I have written previously about the Lucentis v Avastin debate and the results in the Comparison of Age-related macular degeneration treatment trial (CATT) published earlier this year in the New England Journal of Medicine.

It is not good news that contamination has occurred while compounding bevacizumab (Avastin) from sterile100mg/4mL single use preservative-free vials into individual 1mL syringes.

Genentech/Roche may see this news as reinforcing their position that ranibizumab (Lucentis®) should only be used, since it comes in the correct dose for injection in the eye. However, this ignores the reality caused by the fact that Lucentis is approximately 40x the cost of compounded Avastin ($1950 versus $50).

This week’s news does not support the proposition that intravitreal injection of bevacizumab is not safe and effective for the treatment of AMD, nor any suggestion that pharmacies properly accredited and experienced in aseptic techniques are not qualified to do this. Pharmacists compound drugs everyday.

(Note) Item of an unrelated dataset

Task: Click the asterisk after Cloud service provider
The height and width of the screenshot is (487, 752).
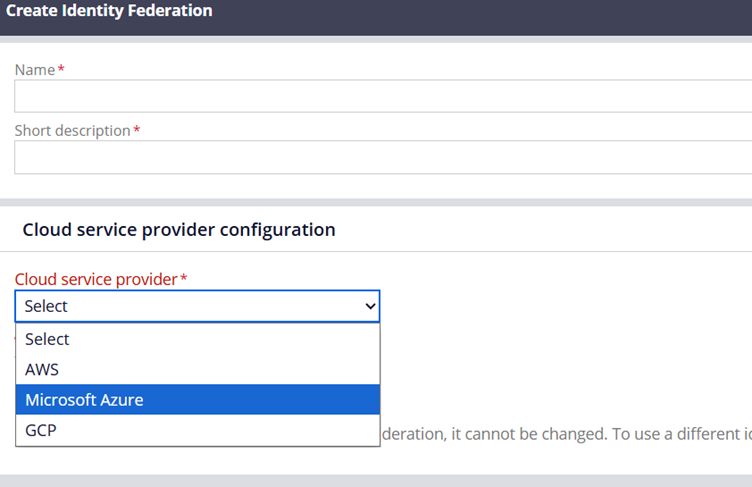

As the FDA notes in their alert:

“Health care professionals should be aware that repackaging sterile drugs without proper aseptic technique can compromise product sterility, potentially putting the patient at risk for microbial infections.  Health care professionals should ensure that drug products are obtained from appropriate, reliable sources and properly administered.”

However, there is no evidence to suggest that the pharmacies who undertook the Avastin compounding that led to the infection were not “appropriate, reliable sources and properly administered.”

The New York Times notes that the the contaminated Avastin came from the pharmacy at the main campus of the V.A. Greater Los Angeles Healthcare System.  There is no mention of whether the VA pharmacists did the compounding themselves or sourced the drug elsewhere.

According to a news report in the Florida SunSentinel, the pharmacy identified as the source of the infection in Florida is InfuPharma. This is not a retail pharmacist in the high street, but a specialist compounding pharmacy that advertises sterile preparations for numerous products. Licensed pharmacists run this specialist company and looking at their website they do appear to be experienced in this area.

Endophthalmitis is a serious eye infection that may lead to loss of vision. The contamination should not have occurred.  These incidents should not, however, be blown out of proportion in the Lucentis v. Avastin debate.

Sadly, infections and contamination happen in hospitals and the healthcare industry all the time. Even the FDA approved manufacturing facilities of pharmaceutical companies have experienced problems in recent years.  Last summer, BMS experienced issues with sterile manufacturing standards at their Puerto Rico plant following FDA inspections.  Earlier this week, Baxter announced they had filed a lawsuit against Teva for indemnification over a hepatitis C outbreak following reuse of oversize propofol vials.

The news of serious eye infections with repackaged Avastin must, therefore, be put in context. There are countless patients around the world who have benefited from intravitreal injections of Avastin for treatment of their age-related macular degeneration (AMD). The issue raised by the infections in Florida and Los Angeles is whether there is adequate inspection and certification of compounding pharmacies, and whether there is a need for more State regulation and inspections in this area.

Disclosure:  I have written freelance articles for Pharmacy Today, the magazine of the American Pharmacists Association.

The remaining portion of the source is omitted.